**Exercício**
Reproduza na íntegra, sem nenhuma alteração, o trecho sobre a aplicação da LC 213/2025 aos procedimentos administrativos das associações.

**Trecho apresentado**
------------------------------------------------------------
Tal dispositivo, a priori, incide sobre o modus operandi da associação, ou seja, sobre a forma de execução de suas atividades administrativas, e não diretamente sobre sua existência, estrutura fundamental ou sobre o direito substantivo do associado de receber a proteção mutualista contratada. Enquadra-se, tendencialmente, como norma de caráter procedimental ou organizacional, cuja aplicação costuma ser imediata. Inquestionavelmente, todos os procedimentos administrativos iniciados após a vigência da LC 213/2025 deveriam seguir a nova regra da administradora (atividades administrativas).
Para os processos administrativos de regulação de eventos ou pagamentos iniciados antes da nova lei, mas ainda não concluídos, a questão se resolve pela aplicação dos princípios do direito intertemporal, frequentemente sintetizados na Teoria do Isolamento dos Atos Processuais (aplicável por analogia a procedimentos administrativos). Conforme essa teoria, a lei nova aplica-se aos atos procedimentais (ou fases) que se realizarem sob sua vigência, respeitando-se os atos já praticados sob a lei anterior. Doutrina Pontes de Miranda que, em matéria de aplicação da lei no tempo, deve-se distinguir o plano da existência, o da validade e o da eficácia, sendo que a lei nova, geralmente, não atinge os dois primeiros se já consolidados, mas pode modular o terceiro (eficácia futura) (Tratado de Direito Privado, Tomo I. Campinas: Bookseller, 2000).
Se um evento ocorreu e foi comunicado à associação antes da LC 213/2025, mas a análise final, a autorização de reparo/indenização ou o processamento do pagamento ocorrem após sua vigência, a tendência é que essas fases finais do procedimento devam observar a nova exigência. O ato de comunicar o evento e iniciar a regulação foi um ato jurídico perfeito sob a lei antiga, mas as fases subsequentes do procedimento administrativo seriam regidas pela lei nova.
------------------------------------------------------------
**Listagem**
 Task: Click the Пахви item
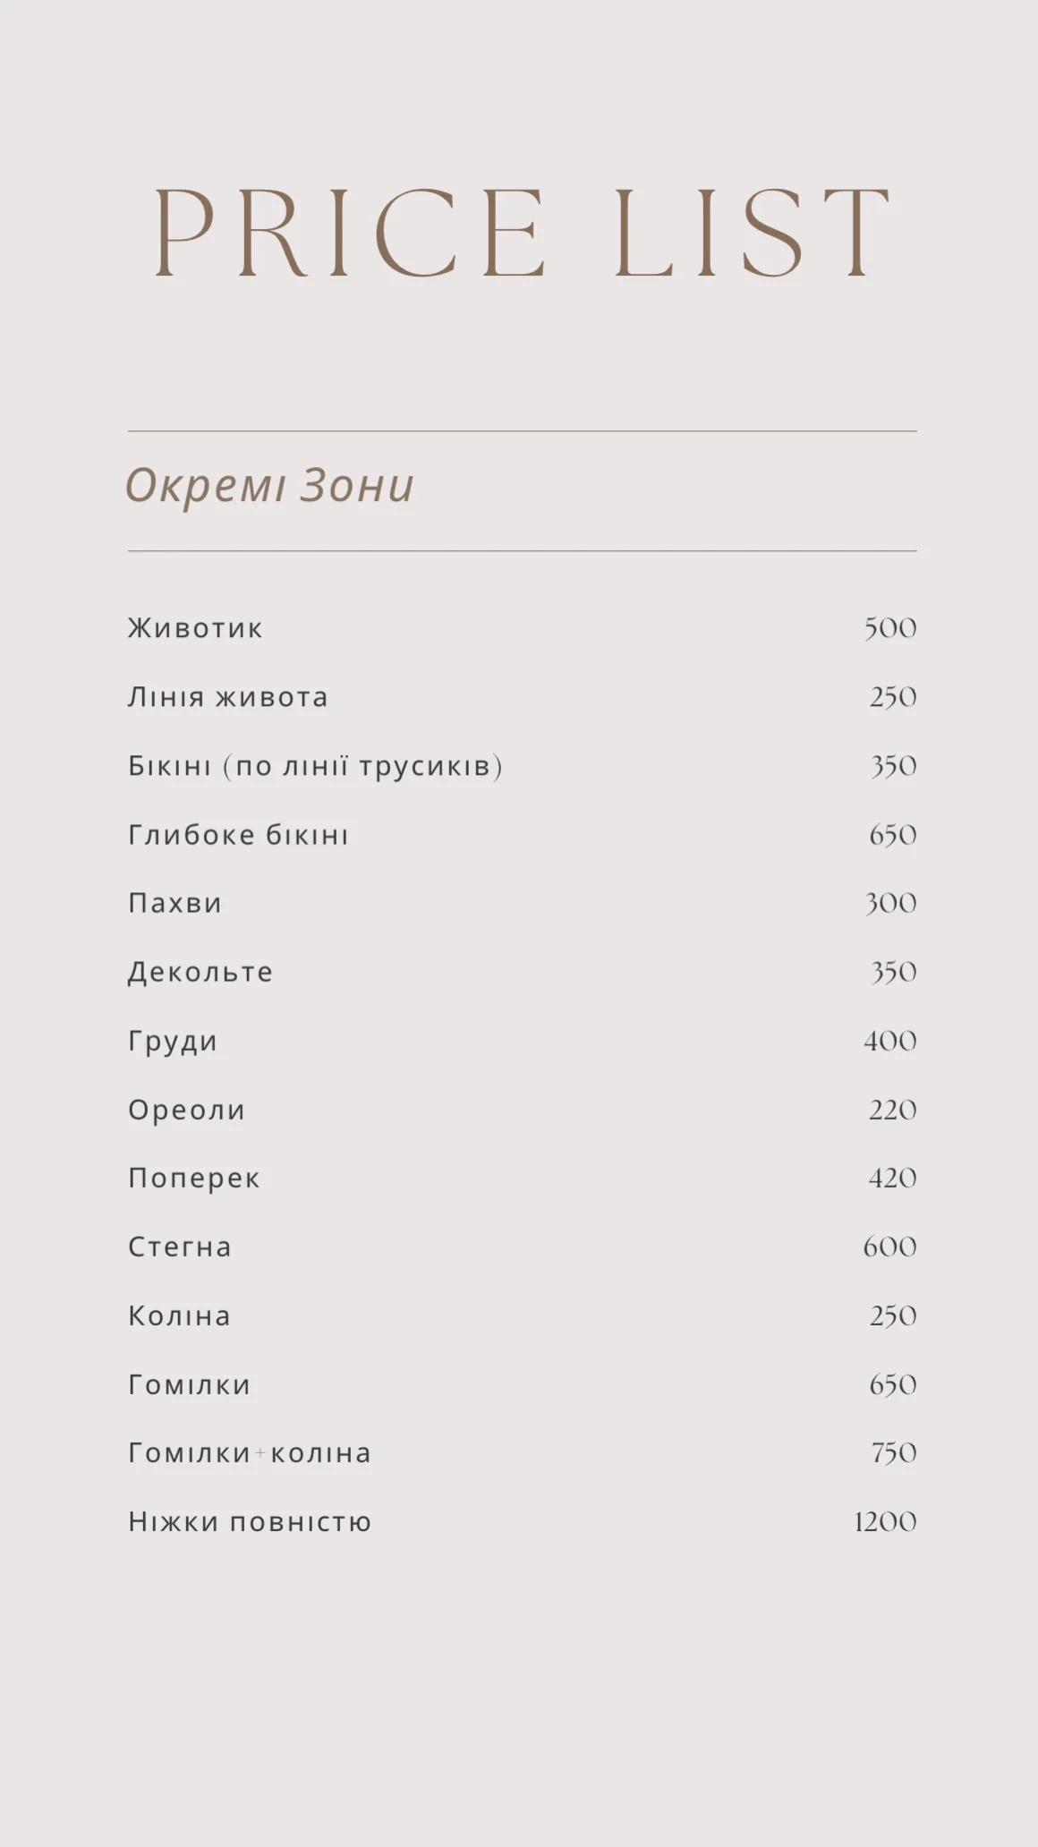point(174,903)
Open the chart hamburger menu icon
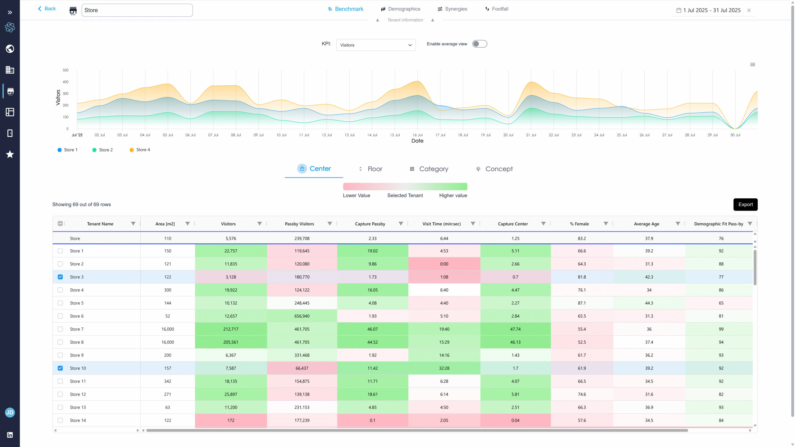This screenshot has width=795, height=447. pos(752,65)
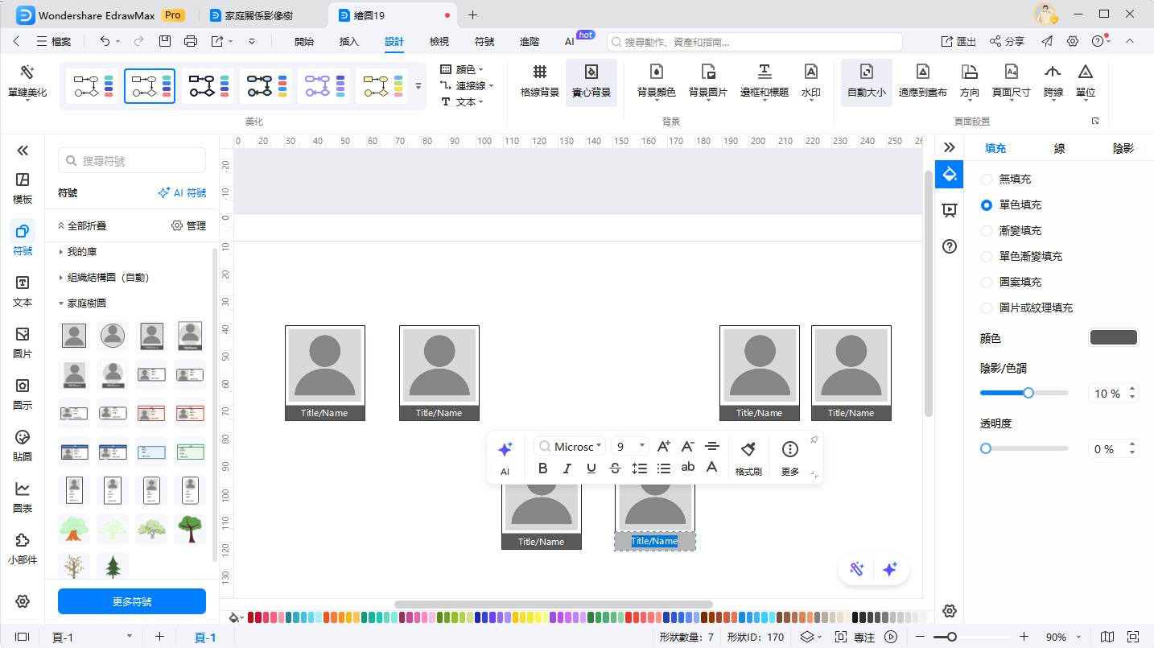Viewport: 1154px width, 648px height.
Task: Click the Background Image (背景圖片) icon
Action: (x=707, y=73)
------------------------------------------------------------
**Resultado final**
Tal dispositivo, a priori, incide sobre o modus operandi da associação, ou seja, sobre a forma de execução de suas atividades administrativas, e não diretamente sobre sua existência, estrutura fundamental ou sobre o direito substantivo do associado de receber a proteção mutualista contratada. Enquadra-se, tendencialmente, como norma de caráter procedimental ou organizacional, cuja aplicação costuma ser imediata. Inquestionavelmente, todos os procedimentos administrativos iniciados após a vigência da LC 213/2025 deveriam seguir a nova regra da administradora (atividades administrativas).
Para os processos administrativos de regulação de eventos ou pagamentos iniciados antes da nova lei, mas ainda não concluídos, a questão se resolve pela aplicação dos princípios do direito intertemporal, frequentemente sintetizados na Teoria do Isolamento dos Atos Processuais (aplicável por analogia a procedimentos administrativos). Conforme essa teoria, a lei nova aplica-se aos atos procedimentais (ou fases) que se realizarem sob sua vigência, respeitando-se os atos já praticados sob a lei anterior. Doutrina Pontes de Miranda que, em matéria de aplicação da lei no tempo, deve-se distinguir o plano da existência, o da validade e o da eficácia, sendo que a lei nova, geralmente, não atinge os dois primeiros se já consolidados, mas pode modular o terceiro (eficácia futura) (Tratado de Direito Privado, Tomo I. Campinas: Bookseller, 2000).
Se um evento ocorreu e foi comunicado à associação antes da LC 213/2025, mas a análise final, a autorização de reparo/indenização ou o processamento do pagamento ocorrem após sua vigência, a tendência é que essas fases finais do procedimento devam observar a nova exigência. O ato de comunicar o evento e iniciar a regulação foi um ato jurídico perfeito sob a lei antiga, mas as fases subsequentes do procedimento administrativo seriam regidas pela lei nova.